TJD-SP marca julgamento de doping de Rafael Caldeira, ex-zagueiro do Guarani, para segunda-feira
Defensor testou positivo para Dexamethasone, substância de controle de síntese proteica.
Defensor testou positivo para Dexamethasone, substância de controle de síntese proteica.
Campinas, SP, 22 (AFI) – Ex-Guarani e Santos, o zagueiro Rafael Caldeira será julgado nesta segunda-feira pelo Tribunal de Justiça Desportiva de São Paulo (TJD-SP) por ter sido pego no exame antidoping na sétima rodada da Série A2 do Campeonato Paulista. Ele testou positivo para Dexamethasone, substância de controle de síntese proteica.

Na oportunidade, o zagueiro havia deixado a partida após sofrer uma lesão na costela e, no vestiário, foi tratado com duas medicações. Ele foi suspenso preventivamente por 30 dias – a punição terminou no próximo dia 30 de maio – pelo Tribunal da Federação Paulista de Futebol.
O relato apresentado pela entidade diz que o Guarani se negou a realizar a contra-prova. Tal atitude foi tomada já que o clube garantiu que o jogador havia sido tratado durante a partida e, por conta disso, não havia sentido realizar o exame com o jogador. O médico do clube, Vanderlei Rondini, garantiu em entrevista à Rádio CBN Campinas que o erro foi dos responsáveis pela realização do antidoping.
“Quando ele foi chamado para o antidoping avisamos o pessoal do doping sobre a situação dele. Nós informamos que havia sido utilizada a medicação, e nenhuma pessoa que estava na mesa anotou o que eu falei. Nada disso foi colocado no formulário. Não foi usado antes do jogo, e sim depois que ele saiu machucado”, afirmou o médico.
Além disso, Vanderlei Rondini ainda criticou o fato de ninguém da Federação Paulista de Futebol (FPF) ou responsável por conduzir os exames antidopings dos jogadores anotou o recado passado sobre a substância tomada por Rafael Caldeira durante o intervalo, o que culminou na suspensão do jogador.

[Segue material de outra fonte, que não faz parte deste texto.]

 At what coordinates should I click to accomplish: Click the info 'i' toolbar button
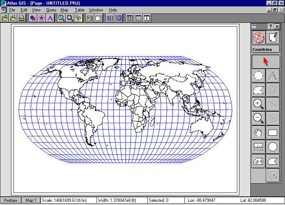tap(147, 18)
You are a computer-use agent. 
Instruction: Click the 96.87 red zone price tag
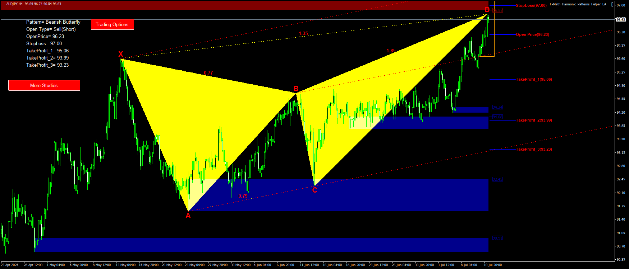pos(497,11)
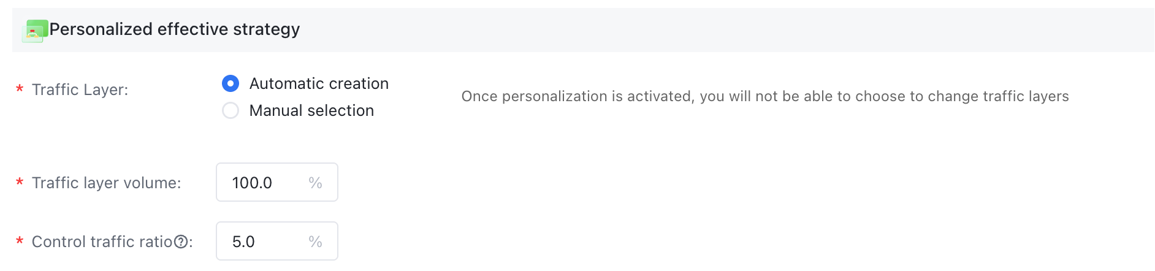This screenshot has width=1155, height=271.
Task: Select the Automatic creation radio button
Action: coord(231,83)
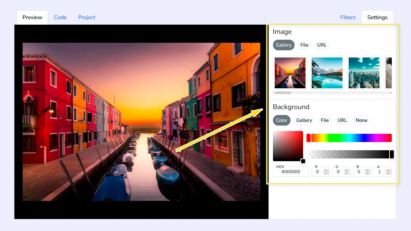The width and height of the screenshot is (411, 231).
Task: Return to the Preview tab
Action: coord(32,17)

“Nós que demos a ele (a medicação) depois do jogo contra o Catanduvense, quando ele sofreu um trauma na costela. O que foi feito no antidoping pode ser chamado de várzea, porque ninguém anotou nada do que foi passado. Ninguém acompanhou o jogador na hora da realização do exame antidoping. Foi uma vergonha”, finalizou.